June 8, 2018
Hi Linda, Winton, Ramsey:
I was contemplating our first online study group and the discussion. The irritation came about the “Ultimate Concerns” in connection with the 4P’s. If you ask me Linda what are my concerns or what would I add to these 4P’s then it is Joy. But I sense there is a mistake in the question. Looking at Stephen’s Book and how he writes about the 4P’s I understand this 4 P’s differently. He writes about these as Gotama’s “original ideas”. Steven distinguishes these ideas because they are not found in the other religious texts of Jaina’s or Hindus. He does not mention the 4P’s as “Buddha’s ultimate concerns” as it is put in the study guide/workbook. He quotes Tillich in an attempt to describe the term “secular”. The idea of “ULTIMATE CONCERN” is of a Christian terminology. It assumes there is something ULTIMATE.
June 9, 2018
Gerd, Winton, and Ramesy: Gerd, thank you for this email. I think you are catching something in my presentation and thinking, that is not filled out, and comes from my having read the entire book (and first two sections of the workbook) and how I have integrated ‘ultimate concerns’ as core values or underlying intentions or existential concerns in practice that arise from our personal conditions.
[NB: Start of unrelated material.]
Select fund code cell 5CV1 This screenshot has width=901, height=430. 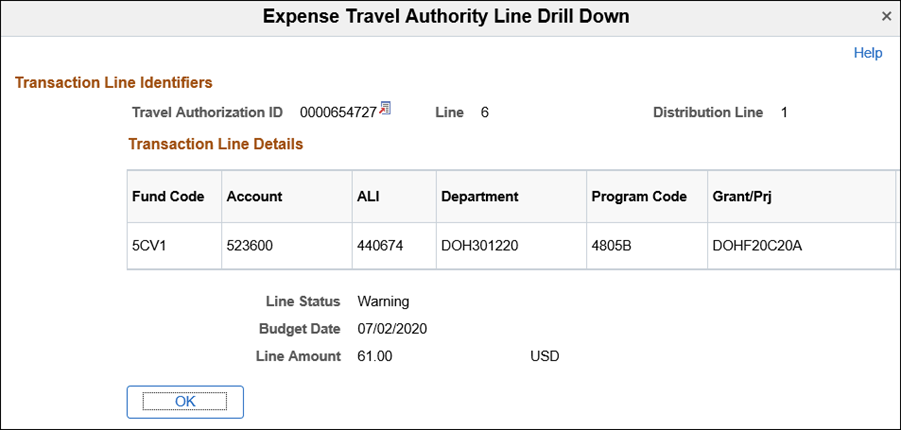click(x=150, y=245)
That being said, I did not catch how it would come off to others as presenting an ultimate truth/ultimate concern. Let me think about this a little more – your cause for irritation is ‘on to something’ and I value your input.
June 14, 2018
A few more cents here, Gerd, Winton, and Ramsey:
Stephen talks about the four P’s as fundamentals he pulls out of Gotama’s teachings. What I would like to be consider and become more aware of, in our online study group using the study guide, is our own ‘fundamentals’ entering into how we uniquely and collectively understand and practice secular Buddhism. My training and sankharas tend toward being flexible, overly so in some situations, so I looked up ultimate and existential and found that the way I am using the words are more in line with the definitions below. From Stephen’s writing, he seems to use them similarly. Gerd, your comments have been useful and I will use the words with more knowledge of what they can mean, and what I mean when I am using them.
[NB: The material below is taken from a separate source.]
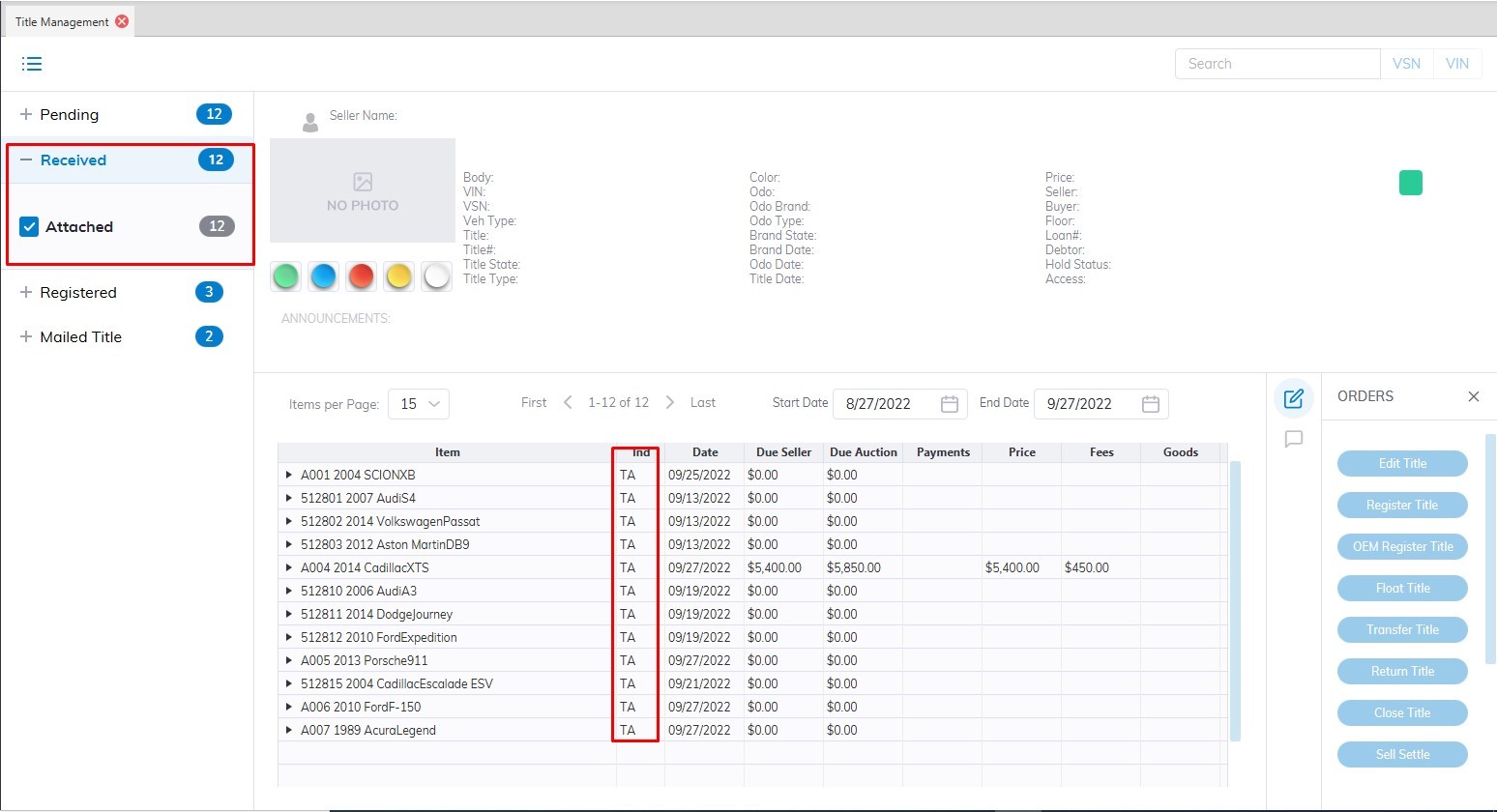Collapse the Received category
1497x812 pixels.
point(26,160)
1. The best achievable, or best of it’s kind
2. A fundamental or principle
3. Final – being or happening at the end of a process
1. Continued survival
2. A way of living
3. Any of a person’s current, future, or past lives on this earth
4. An essential being or entity, or all that exists
June 14, 2018
Hello Linda, Gerd and Ramsey:
First up, thanks to Gerd for raising the issue of ultimate concern. As a result of that intervention, I’ve slightly reworded the last two lines of p. 4 of the workbook to make clear that Stephen’s ultimate concern is coming to terms with his own birth and death, and the existential issues that this quest raises. The four P’s – which inform this quest – are the Buddha’s central and unique contributions thereto. Stephen also points out that serious religious people are on the same quest, albeit using different resources to pursue it. But the ultimate concern is the same in both instances.
Personally, I don’t think one should stare oneself blind at the four P’s. Their formulation provides a handy orientation through the much more detailed teachings that Stephen extrapolates in his book, but no more than that. So I resonate to Linda’s third paragraph in the last email. Flexibility, intuition, and the knack of following one’s nose enrich dharma practice and study, especially given that its original expression depended so much on diverse interlocutors and occasions.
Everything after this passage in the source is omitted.